— Start Document segment —
It’s also been said that sellers could refuse to comply with a bully’s demand, that those who agree to this marketing strategy are also selfish and greedy and knowingly contribute to the inflation of market values, not to mention a highly stressful and potentially devastating experience for many buyers.

Some have suggested that sellers can be bullies too. However, they’re certainly entitled to attempt to maximize the sale price of their own property by any available legal means. And by agreeing to a viewing period and delayed offer presentation day, are they not being fair by providing all interested buyers an opportunity to make a bid?

Further, is it not a major responsibility for a listing representative to do everything legally and ethically possible to get the best terms for their seller client? The strategy is designed to stimulate fair competition, which should result in a fair sale price based on supply and demand in a free democratic society.

Is the bully offer system undermining consumer confidence? Absolutely, especially with buyers willing to respectfully comply with the posted protocol but who are caught with their pants down by a bully jumping the queue. Nevertheless, until the rules change yet again, fair buyers must be prepared to respond to bully offer scenarios by viewing the property at the earliest opportunity.

As their representative, you should have your buyer’s offer documents prepared in advance and ready for presentation on short notice. To contribute to consumer confidence in our industry, listing agents who practice this legitimate hot-market strategy, which is more prevalent for city or suburban than rural, should carefully prepare their new seller for the distinct possibility of a bully offer. Ask your seller to adhere to the plan or risk trouble for both you and them. The reputation of our industry is at stake.
— End Document segment —
— Start Provided data —
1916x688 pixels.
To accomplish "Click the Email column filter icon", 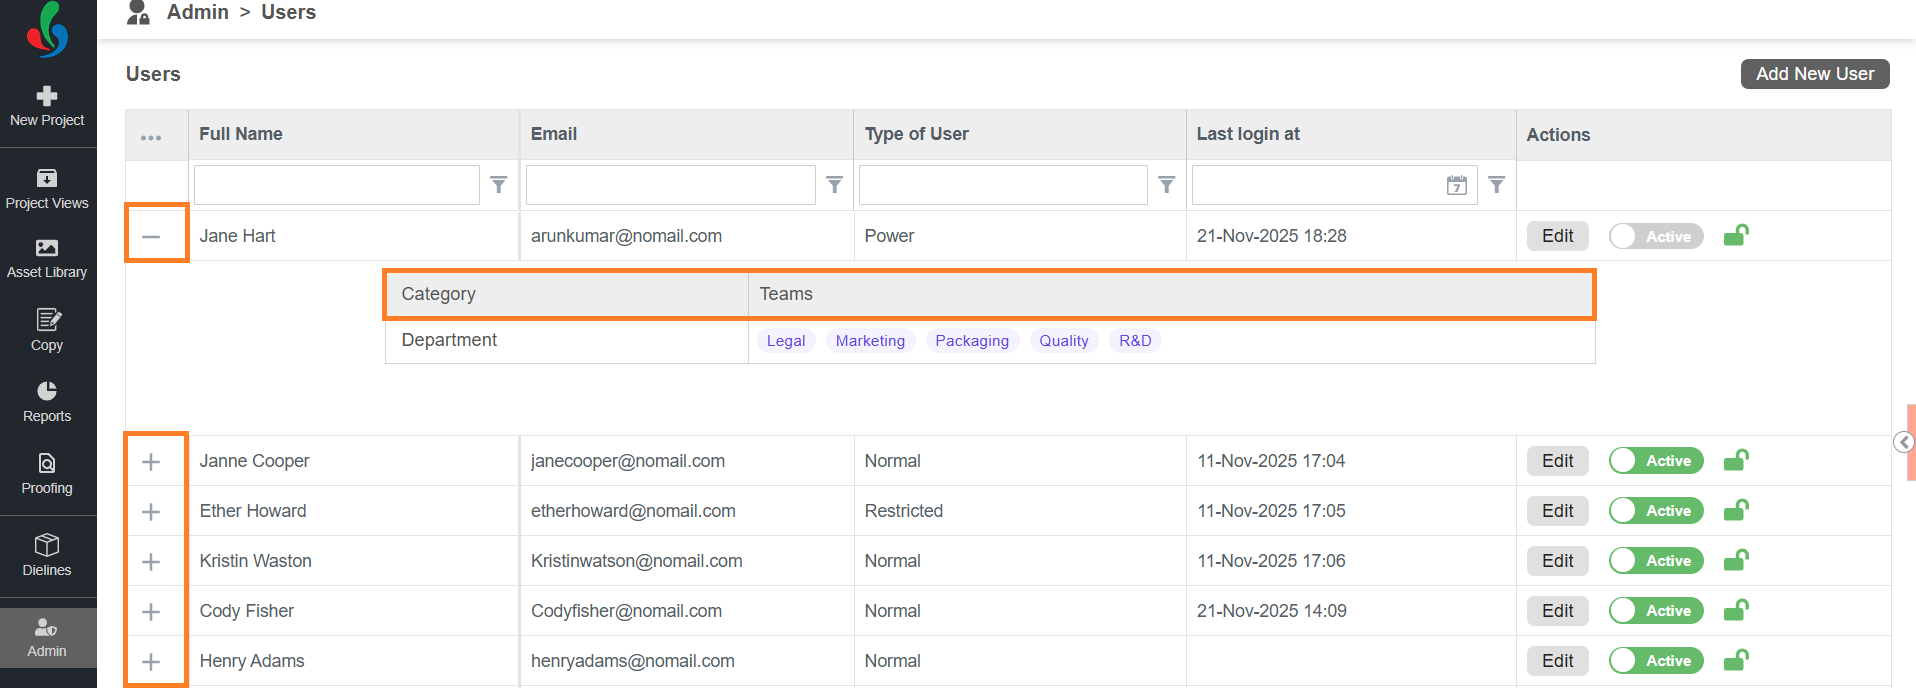I will [834, 185].
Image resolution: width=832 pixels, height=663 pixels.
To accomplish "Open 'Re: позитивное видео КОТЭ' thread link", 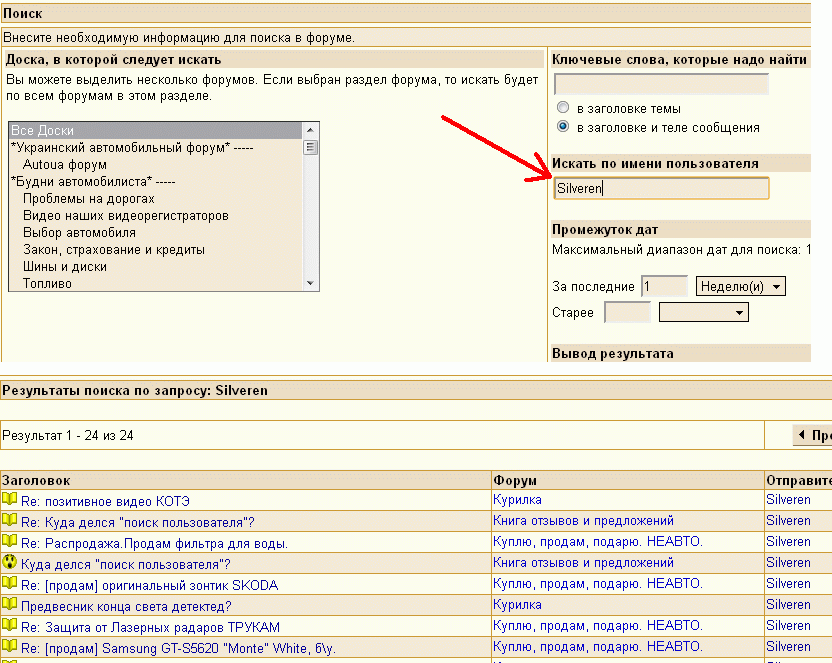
— End Provided data —
_Tasks_:
1. According to the text on bully offers, what should a buyer's representative have ready ahead of time?
2. Shorten the paragraph beginning "Some have suggested that sellers" in the text on bully offers, keeping its main points.
Use only the text about bully offers in home sales. The lines do not help with these tasks.

_Task responses_:
1. The buyer's offer documents, prepared in advance and ready to present on short notice.

2. Some say sellers can be bullies too. Still, sellers have every right to seek the highest price for their property by any legal means. Setting a viewing period and a delayed offer day could even be seen as fair, since it gives every interested buyer a chance to bid.